Washington, D.C. 20549-3561
Attention: Perry Hindin
Re: | HF Sinclair Corporation |
Registration Statement on Form S-4
Filed September 22, 2023
File No. 333-274655
Holly Energy Partners, L.P.
Schedule 13E-3 filed by Holly Energy Partners, L.P., HF Sinclair Corporation,
Navajo Pipeline Co., L.P., Holly Apple Holdings LLC, Holly Logistic Services, L.L.C., and HEP Logistics Holdings, L.P.
Filed September 22, 2023
File No. 005-80393
Dear Mr. Hindin:
On behalf of our client, HF Sinclair Corporation (the “Company”), we submit this letter setting forth the responses of the Company to the comments received from the staff of the Division of Corporation Finance (the “Staff”) of the Securities and Exchange Commission (the “Commission”) by letter dated October 10, 2023, with respect to the Registration Statement on Form S-4, File No. 333-274655, filed by the Company with the Commission on September 22, 2023 (the “Form S-4”), and the Schedule 13E-3, File No. 005-80393, filed by Holly Energy Partners, L.P., the Company, Navajo Pipeline Co., L.P., Holly Apple Holdings LLC, Holly Logistic Services, L.L.C., and HEP Logistics Holdings, L.P. (collectively, the “13E-3 Filing Persons”) with the Commission on September 22, 2023 (the “Schedule 13E-3”).
In connection with the submission of this letter, the Company is filing Amendment No. 1 to the Form S-4 (the “Amended Form S-4”), and the 13E-3 Filing Persons are filing Amendment No. 1 to the Schedule 13E-3 (the “Amended Schedule 13E-3”). The Amended Form S-4 and the Amended Schedule 13E-3 reflect revisions made in response to the comments of the Staff and other updating information.
For your convenience, each response is prefaced by the exact text of the Staff’s corresponding comment in bold, italicized text. Unless otherwise specified, all references to page numbers in the headings and in the responses under the headings refer to pages in the Amended Form S-4. Capitalized terms used in this letter but not otherwise defined have the meaning given to them in the Amended Form S-4.

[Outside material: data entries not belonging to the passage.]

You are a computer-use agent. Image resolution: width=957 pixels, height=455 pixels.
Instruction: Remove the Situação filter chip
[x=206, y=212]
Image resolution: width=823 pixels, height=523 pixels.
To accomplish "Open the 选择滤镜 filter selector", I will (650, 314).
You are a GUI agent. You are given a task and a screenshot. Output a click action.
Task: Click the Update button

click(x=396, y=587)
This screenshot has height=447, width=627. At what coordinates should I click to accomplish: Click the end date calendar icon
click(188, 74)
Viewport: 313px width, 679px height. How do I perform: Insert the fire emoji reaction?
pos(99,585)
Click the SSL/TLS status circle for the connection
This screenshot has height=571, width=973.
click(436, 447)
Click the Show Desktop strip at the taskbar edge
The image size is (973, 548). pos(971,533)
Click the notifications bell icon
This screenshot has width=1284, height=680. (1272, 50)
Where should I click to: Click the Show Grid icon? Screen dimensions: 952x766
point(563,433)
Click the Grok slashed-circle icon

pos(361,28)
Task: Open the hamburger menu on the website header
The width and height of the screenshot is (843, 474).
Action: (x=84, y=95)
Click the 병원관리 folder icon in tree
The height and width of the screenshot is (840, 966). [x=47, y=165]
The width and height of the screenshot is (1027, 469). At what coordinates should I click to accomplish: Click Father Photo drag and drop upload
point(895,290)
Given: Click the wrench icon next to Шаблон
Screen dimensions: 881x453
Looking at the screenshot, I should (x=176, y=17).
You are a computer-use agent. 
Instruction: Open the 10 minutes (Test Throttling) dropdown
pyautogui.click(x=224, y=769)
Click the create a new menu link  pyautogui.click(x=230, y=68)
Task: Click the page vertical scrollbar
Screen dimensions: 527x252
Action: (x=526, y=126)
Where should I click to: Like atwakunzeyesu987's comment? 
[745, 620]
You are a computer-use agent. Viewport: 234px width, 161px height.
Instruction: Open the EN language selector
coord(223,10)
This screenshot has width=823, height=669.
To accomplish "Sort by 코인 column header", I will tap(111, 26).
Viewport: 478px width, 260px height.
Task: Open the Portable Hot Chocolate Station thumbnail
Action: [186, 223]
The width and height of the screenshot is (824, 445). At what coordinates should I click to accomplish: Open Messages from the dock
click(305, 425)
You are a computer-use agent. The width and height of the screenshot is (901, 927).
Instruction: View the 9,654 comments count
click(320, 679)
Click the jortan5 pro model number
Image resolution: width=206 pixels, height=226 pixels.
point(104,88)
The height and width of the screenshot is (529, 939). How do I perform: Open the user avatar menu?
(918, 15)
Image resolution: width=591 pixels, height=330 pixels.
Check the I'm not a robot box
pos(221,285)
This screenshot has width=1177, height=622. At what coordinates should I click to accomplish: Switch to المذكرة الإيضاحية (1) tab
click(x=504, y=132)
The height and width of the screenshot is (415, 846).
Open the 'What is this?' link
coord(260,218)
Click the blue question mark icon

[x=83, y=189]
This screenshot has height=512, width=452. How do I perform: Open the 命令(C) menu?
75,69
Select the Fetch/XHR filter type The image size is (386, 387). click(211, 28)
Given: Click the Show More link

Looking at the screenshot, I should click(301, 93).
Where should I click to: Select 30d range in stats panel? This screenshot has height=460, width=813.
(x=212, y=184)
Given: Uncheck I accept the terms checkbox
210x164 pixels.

Schedule 13E-3 filed by Holly Energy Partners, L.P. and Registration Statement on Form S-4 filed by HF Sinclair Corporation
General
1. | Disclosure indicates that the GP Board and the Parent Entities believe that the Merger is both substantively and procedurally fair to “HEP Unaffiliated Unitholders.” Please note that the staff considers officers and directors of HEP to be affiliates when considering whether such reference is sufficiently specific to satisfy Item 1014(a) of Regulation M-A. Please refer to the definition of “affiliate” in Exchange Act Rule 13e-3(a)(1). Please advise whether the phrase “HEP Unaffiliated Unitholders” applies to any other directors and officers of HEP who are not affiliated with HF Sinclair, Holdco, HLH, the General Partner and their respective affiliates. Disclosure regarding the Board’s fairness determination with respect to the phrase “HEP Unaffiliated Unitholders,” as opposed to unaffiliated holders of HEP Common Units, may not necessarily satisfy Item 8 of Schedule 13E-3. Refer to Item 1014(a) of Regulation M-A. |
RESPONSE: In response to the Staff’s comment, on page ii of the Amended Form S-4 and page 2 of the Amended Schedule 13E-3, the Company and the 13E-3 Filing Persons have revised the definition of “HEP Unaffiliated Unitholders” to clarify that an HEP Unaffiliated Unitholder does not include officers and directors of HF Sinclair, Holdco, HLH, the General Partner or their respective affiliates.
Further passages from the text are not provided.